### Records shown
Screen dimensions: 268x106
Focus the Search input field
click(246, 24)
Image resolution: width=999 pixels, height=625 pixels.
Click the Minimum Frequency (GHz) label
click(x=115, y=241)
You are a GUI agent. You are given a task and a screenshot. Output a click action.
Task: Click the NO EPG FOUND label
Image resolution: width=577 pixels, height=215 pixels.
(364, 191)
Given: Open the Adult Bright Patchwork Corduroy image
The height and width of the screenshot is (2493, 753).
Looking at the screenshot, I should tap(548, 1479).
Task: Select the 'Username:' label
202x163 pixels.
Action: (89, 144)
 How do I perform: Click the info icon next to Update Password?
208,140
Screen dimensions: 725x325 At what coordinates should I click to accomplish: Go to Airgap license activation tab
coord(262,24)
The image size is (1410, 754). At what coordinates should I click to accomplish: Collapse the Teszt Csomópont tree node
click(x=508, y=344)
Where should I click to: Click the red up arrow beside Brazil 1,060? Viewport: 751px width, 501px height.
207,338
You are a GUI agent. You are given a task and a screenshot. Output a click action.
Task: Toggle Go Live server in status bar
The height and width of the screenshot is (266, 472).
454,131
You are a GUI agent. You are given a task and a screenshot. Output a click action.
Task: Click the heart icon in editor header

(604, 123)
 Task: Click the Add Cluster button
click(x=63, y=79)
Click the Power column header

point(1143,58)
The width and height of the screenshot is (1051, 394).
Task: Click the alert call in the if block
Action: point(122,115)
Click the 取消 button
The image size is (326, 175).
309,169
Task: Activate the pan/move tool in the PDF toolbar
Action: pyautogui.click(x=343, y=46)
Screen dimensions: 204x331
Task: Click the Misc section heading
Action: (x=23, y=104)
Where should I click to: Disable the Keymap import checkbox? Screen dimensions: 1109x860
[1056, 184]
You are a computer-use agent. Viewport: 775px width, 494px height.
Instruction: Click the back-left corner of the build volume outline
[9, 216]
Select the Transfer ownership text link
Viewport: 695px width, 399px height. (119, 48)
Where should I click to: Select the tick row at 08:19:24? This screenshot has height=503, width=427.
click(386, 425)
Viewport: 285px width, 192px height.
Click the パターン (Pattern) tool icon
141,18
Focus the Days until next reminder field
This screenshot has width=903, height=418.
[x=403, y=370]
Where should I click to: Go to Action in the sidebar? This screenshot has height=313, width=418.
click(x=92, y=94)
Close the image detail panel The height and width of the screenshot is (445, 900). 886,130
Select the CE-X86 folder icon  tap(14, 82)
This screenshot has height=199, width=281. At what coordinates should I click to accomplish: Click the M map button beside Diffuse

### Exercise prompt
An exact reproduction of all the records is required.

### Answer to this exercise
Screen dimensions: 268x106
Focus the Search input field
click(246, 24)
Image resolution: width=999 pixels, height=625 pixels.
Click the Minimum Frequency (GHz) label
click(x=115, y=241)
You are a GUI agent. You are given a task and a screenshot. Output a click action.
Task: Click the NO EPG FOUND label
Image resolution: width=577 pixels, height=215 pixels.
(364, 191)
Given: Open the Adult Bright Patchwork Corduroy image
The height and width of the screenshot is (2493, 753).
Looking at the screenshot, I should tap(548, 1479).
Task: Select the 'Username:' label
202x163 pixels.
Action: (89, 144)
 How do I perform: Click the info icon next to Update Password?
208,140
Screen dimensions: 725x325 At what coordinates should I click to accomplish: Go to Airgap license activation tab
coord(262,24)
The image size is (1410, 754). At what coordinates should I click to accomplish: Collapse the Teszt Csomópont tree node
click(x=508, y=344)
Where should I click to: Click the red up arrow beside Brazil 1,060? Viewport: 751px width, 501px height.
207,338
You are a GUI agent. You are given a task and a screenshot. Output a click action.
Task: Toggle Go Live server in status bar
The height and width of the screenshot is (266, 472).
454,131
You are a GUI agent. You are given a task and a screenshot. Output a click action.
Task: Click the heart icon in editor header

(604, 123)
 Task: Click the Add Cluster button
click(x=63, y=79)
Click the Power column header

point(1143,58)
The width and height of the screenshot is (1051, 394).
Task: Click the alert call in the if block
Action: point(122,115)
Click the 取消 button
The image size is (326, 175).
309,169
Task: Activate the pan/move tool in the PDF toolbar
Action: pyautogui.click(x=343, y=46)
Screen dimensions: 204x331
Task: Click the Misc section heading
Action: (x=23, y=104)
Where should I click to: Disable the Keymap import checkbox? Screen dimensions: 1109x860
[1056, 184]
You are a computer-use agent. Viewport: 775px width, 494px height.
Instruction: Click the back-left corner of the build volume outline
[9, 216]
Select the Transfer ownership text link
Viewport: 695px width, 399px height. (119, 48)
Where should I click to: Select the tick row at 08:19:24? This screenshot has height=503, width=427.
click(386, 425)
Viewport: 285px width, 192px height.
Click the パターン (Pattern) tool icon
141,18
Focus the Days until next reminder field
This screenshot has width=903, height=418.
[x=403, y=370]
Where should I click to: Go to Action in the sidebar? This screenshot has height=313, width=418.
click(x=92, y=94)
Close the image detail panel The height and width of the screenshot is (445, 900). 886,130
Select the CE-X86 folder icon  tap(14, 82)
This screenshot has height=199, width=281. At what coordinates should I click to accomplish: Click the M map button beside Diffuse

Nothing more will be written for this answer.